Ia mengungkapkan telah berkoordinasi dengan Menteri Pekerjaan Umum (PU) terkait pembangunan jembatan permanen dua jalur guna memperlancar mobilitas warga dan distribusi logistik.
Terlebih, jalur daerah setempat merupakan akses yang menghubungkan Kota Medan dengan Banda Aceh dan kerap dilalui truk-truk berukuran besar, sehingga membutuhkan konstruksi yang kuat dan andal.
“Menteri PU saya udah kontak tadi dan juga petugas PU. Menteri PU sampaikan sama saya … tadi barusan setengah jam lalu kontak-kontakan, dia bangun jembatan (permanen) di sebelahnya jembatan sementara yang roboh itu,” kata Tito.
Masih ada sejumlah tantangan
Di sisi lain, ia mengakui masih terdapat sejumlah persoalan, seperti rumah warga yang masih terdampak lumpur serta sekitar 1.500 hektare sawah yang belum pulih.

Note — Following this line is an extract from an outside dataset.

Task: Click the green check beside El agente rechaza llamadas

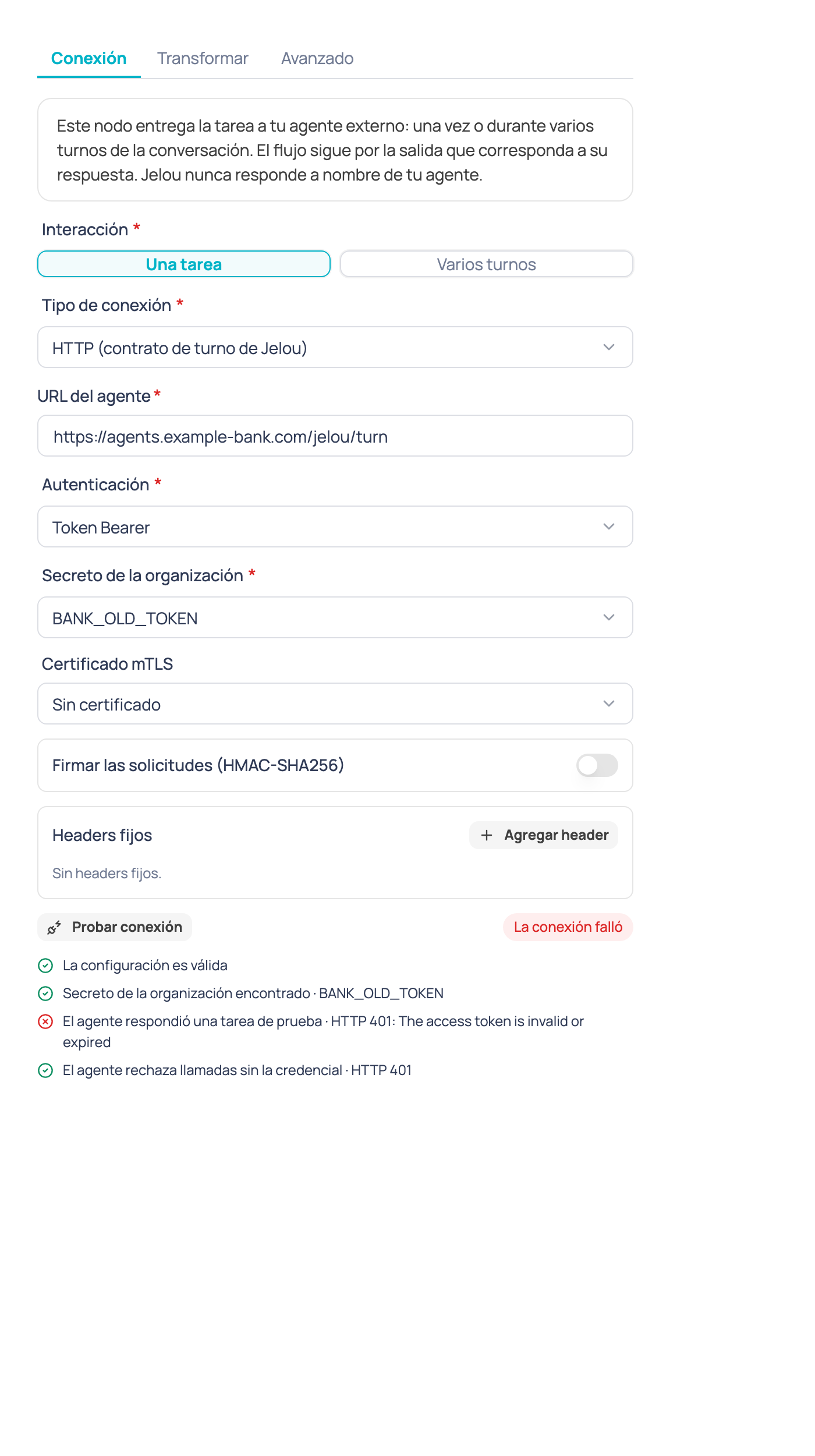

Pemerintah juga mempertimbangkan langkah jangka panjang berupa pembangunan sabo dam dan penguatan tanggul untuk mengurangi risiko banjir susulan.
Melalui koordinasi lintas kementerian dan dukungan Pemda, Tito berharap percepatan pembangunan infrastruktur dan huntap dapat berjalan efektif sehingga pemulihan di Aceh, khususnya Pidie Jaya, berlangsung menyeluruh serta memberikan kepastian bagi masyarakat terdampak.